Grokbase Groups Pig user July 2008
FAQ
Folks,

Is there a way to do something akin to map (of map/reduce) over a tuple?
The input file is lines like this:

category word1 word2 ...

So simplest is to read it as a tuple (PigStorage ' '), but then I want
to iterate over the words
which are $1 ... <whatever> and create a bag of tuples, say:
(word, category)

I know I'm being lazy not writing code at this point, but I think Pig
should
be flexible enough to do what I want, ideally.

Tuples might also want something like a perl "shift" (front) or "pop"
(back) -- so you could
kind of manually shift distinguished values off the front, and then
treat the
rest of the tuple as a list of similar elements.

Anybody?

-- Steve

Search Discussions

  • Olga Natkovich at Jul 28, 2008 at 7:42 pm
    You would need a custom load function to do this.

    Olga
    -----Original Message-----
    From: Handerson, Steven K.
    Sent: Monday, July 28, 2008 12:34 PM
    To: pig-user@incubator.apache.org
    Subject: Newbie question -- iterating over tuples


    Folks,

    Is there a way to do something akin to map (of map/reduce)
    over a tuple?
    The input file is lines like this:

    category word1 word2 ...

    So simplest is to read it as a tuple (PigStorage ' '), but
    then I want to iterate over the words which are $1 ...
    <whatever> and create a bag of tuples, say:
    (word, category)

    I know I'm being lazy not writing code at this point, but I
    think Pig should be flexible enough to do what I want, ideally.

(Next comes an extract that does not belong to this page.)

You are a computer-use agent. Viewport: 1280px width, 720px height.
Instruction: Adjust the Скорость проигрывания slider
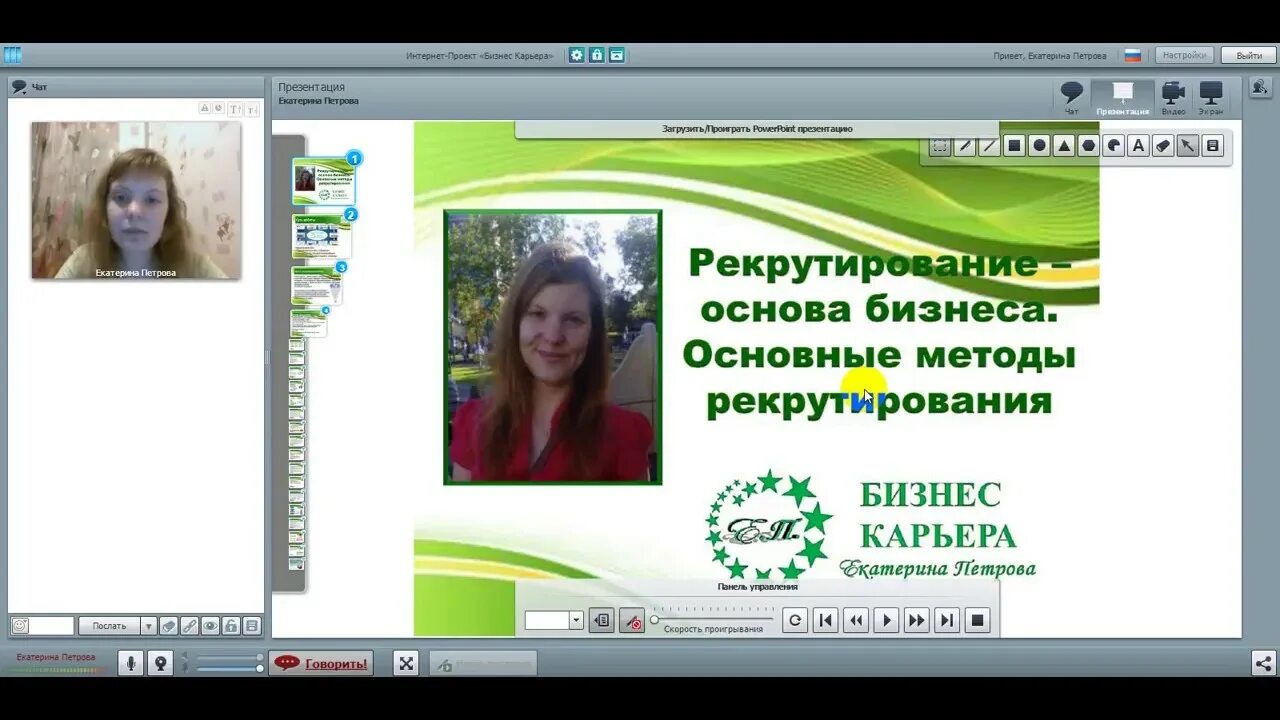[655, 620]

    Tuples might also want something like a perl "shift" (front) or "pop"
    (back) -- so you could
    kind of manually shift distinguished values off the front,
    and then treat the rest of the tuple as a list of similar elements.

    Anybody?

    -- Steve


  • Handerson, Steven K. at Jul 28, 2008 at 8:15 pm
    Ok, actually I pretty easily wrote an Eval function,
    PairFirstWithRest. Cool!

    Still, I think more of these kinds of things should be in a library;
    of course you should be *able* to write code and integrate,
    but a system that you can trick into doing what you want (out of the
    box) is better.

    Here it is, as a donation:

    public class PairFirstWithRest extends EvalFunc<DataBag> {
    @Override
    public void exec(Tuple input, DataBag output) throws IOException
    {
    Datum first = input.getField(0);
    for (int i=1; i<input.arity(); i++) {
    ArrayList<Datum> list = new ArrayList<Datum>();
    list.add(first);
    list.add(input.getField(i));
    output.add(new Tuple(list));
    }
    }
    }

    -- Steve


    -----Original Message-----
    From: Olga Natkovich
    Sent: Monday, July 28, 2008 3:39 PM
    To: pig-user@incubator.apache.org
    Subject: RE: Newbie question -- iterating over tuples

    You would need a custom load function to do this.

    Olga
    -----Original Message-----
    From: Handerson, Steven K.
    Sent: Monday, July 28, 2008 12:34 PM
    To: pig-user@incubator.apache.org
    Subject: Newbie question -- iterating over tuples


    Folks,

    Is there a way to do something akin to map (of map/reduce)
    over a tuple?
    The input file is lines like this:

    category word1 word2 ...

    So simplest is to read it as a tuple (PigStorage ' '), but
    then I want to iterate over the words which are $1 ...
    <whatever> and create a bag of tuples, say:
    (word, category)

    I know I'm being lazy not writing code at this point, but I
    think Pig should be flexible enough to do what I want, ideally.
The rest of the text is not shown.